SSO Group Mapping

With Group Mappings, owners and admins can link groups from their identity provider (IdP) to the organizations and roles in DeepCloud. In this way, the assignment of SSO users to the DeepCloud organisations can be managed centrally in the IdP instead of having to do this manually in DeepCloud. This simplifies user administration and increases consistency and security.

Group mappings allow you to connect groups from your IdP to the corresponding organizations and roles in DeepCloud. When an SSO user logs in, DeepCloud automatically assigns the configured organisations and roles that have been assigned to the user’s security groups.

The management of organisations and roles for your SSO users is thus controlled by the IdP, creating a central source of truth.

Before you can set up Group Mappings in DeepCloud, your IdP must be configured to transmit users’ group information during SSO authentication.

Prerequisites

• Verified domain
  
• SSO configured and activated

Microsoft Entra (Azure)
Configuration IDP

1. Search for the DeepCloud App registrations in the Azure portal
   Go to the Azure portal and navigate to Azure Active Directory > Microsoft Entra ID > App registrations.

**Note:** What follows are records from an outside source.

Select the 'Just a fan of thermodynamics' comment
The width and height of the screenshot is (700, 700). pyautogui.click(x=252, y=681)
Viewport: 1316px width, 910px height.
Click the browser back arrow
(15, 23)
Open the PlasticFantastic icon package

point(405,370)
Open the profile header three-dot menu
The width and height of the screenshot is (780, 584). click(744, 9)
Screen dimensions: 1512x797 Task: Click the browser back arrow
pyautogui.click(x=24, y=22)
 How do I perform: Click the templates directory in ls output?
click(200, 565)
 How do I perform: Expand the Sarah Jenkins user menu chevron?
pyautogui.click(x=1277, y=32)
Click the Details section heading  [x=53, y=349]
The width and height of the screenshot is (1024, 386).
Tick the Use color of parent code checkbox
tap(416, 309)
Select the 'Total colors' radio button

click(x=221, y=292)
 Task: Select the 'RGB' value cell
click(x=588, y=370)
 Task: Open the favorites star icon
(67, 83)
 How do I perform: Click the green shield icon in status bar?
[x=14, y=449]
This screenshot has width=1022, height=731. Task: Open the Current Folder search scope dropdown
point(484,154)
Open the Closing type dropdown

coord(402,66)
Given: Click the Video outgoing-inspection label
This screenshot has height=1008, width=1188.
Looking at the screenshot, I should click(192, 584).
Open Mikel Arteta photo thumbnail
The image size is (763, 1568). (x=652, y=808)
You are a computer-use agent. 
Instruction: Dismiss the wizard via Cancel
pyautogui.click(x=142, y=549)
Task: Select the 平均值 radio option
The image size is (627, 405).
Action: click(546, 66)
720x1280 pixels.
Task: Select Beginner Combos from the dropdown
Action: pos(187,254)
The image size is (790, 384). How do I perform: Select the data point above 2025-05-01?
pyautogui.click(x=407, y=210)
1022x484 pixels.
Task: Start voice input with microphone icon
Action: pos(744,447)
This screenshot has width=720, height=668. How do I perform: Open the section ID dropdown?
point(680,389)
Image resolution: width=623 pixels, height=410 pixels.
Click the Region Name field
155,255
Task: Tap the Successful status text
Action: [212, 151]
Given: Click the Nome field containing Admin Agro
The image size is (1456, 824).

Search for your DeepCloud application and select it.
   
2. Select the Token configuration option in the navigation bar
   
3. Click on Add group claim. The “Group claim” dialog box is displayed.
   a. Select “Security groups” as the group type.
   
4. Select Group ID to use the unique group identifier. With this selection, the group mapping can be created in DeepCloud using the object IDs (e.g. efa39f24-e8db-4526-b65d-cc029d874c3c).
   

OKTA
Configuration IDP

1. In the Okta Admin Dashboard, search for the DeepCloud application
   Go to the Okta Admin Dashboard and navigate to Applications > Applications. Search for your DeepCloud application and select it.
   
2. Select the Sign On option in the navigation bar
   
3. Under OpenID Connect ID Token, click on Edit.
   a. For “Groups claim type”, select Filter
   b. For “Groups claim filter”, select “groups” “Match Regex” “.*”
   
4. Save the changes
   

To ensure that OKTA sends the group claims in the ID token, follow these steps:

1. Navigate to Security > API.
   
2. Select the desired Authorization Server that you want to use for the DeepCloud application. Normally this is the “default”
   
3. Click on the Claims tab.
   
4. Add a new group claim
   a. Click on the “Add Claim” button.
   b. Give the claim the name “groups”.
   c. Select “ID Token – Always” as the Token type
   d. Select “Groups” as the Value type
   e. Select “.*” for the filter “Matches Regex”
   
5. Save the adjustments
   

Configuration Group Mapping in DeepCloud

1. Open the domain/SSO configuration
   Go to DeepAdmin and navigate to Organization > Domain Verification / SSO Configuration > Edit. The “Domain Verification / SSO Configuration” dialog is displayed.
   
2. Select Access management to edit or create the group mapping. The “Access management” dialog is displayed.
   a. Activate the “Automatically add users of this domain to the organization when logging in” checkbox.
   
3. Configure a new group mapping via “Add mapping”.
   a. Enter the object ID of the security group from Microsoft Entra ID or the group name from Okta Admin.
   b. Select the corresponding organization
   c. Select the corresponding roles.
   

Note
Please note that you cannot define a group mapping if a standard group has already been configured. Please remove the existing standard groups first in order to define a group mapping.

Limitations
DeepCloud supports login tokens that contain up to 200 group IDs (OKTA up to 100 groups). If you would like to use more than 200 groups per user, please contact our support team.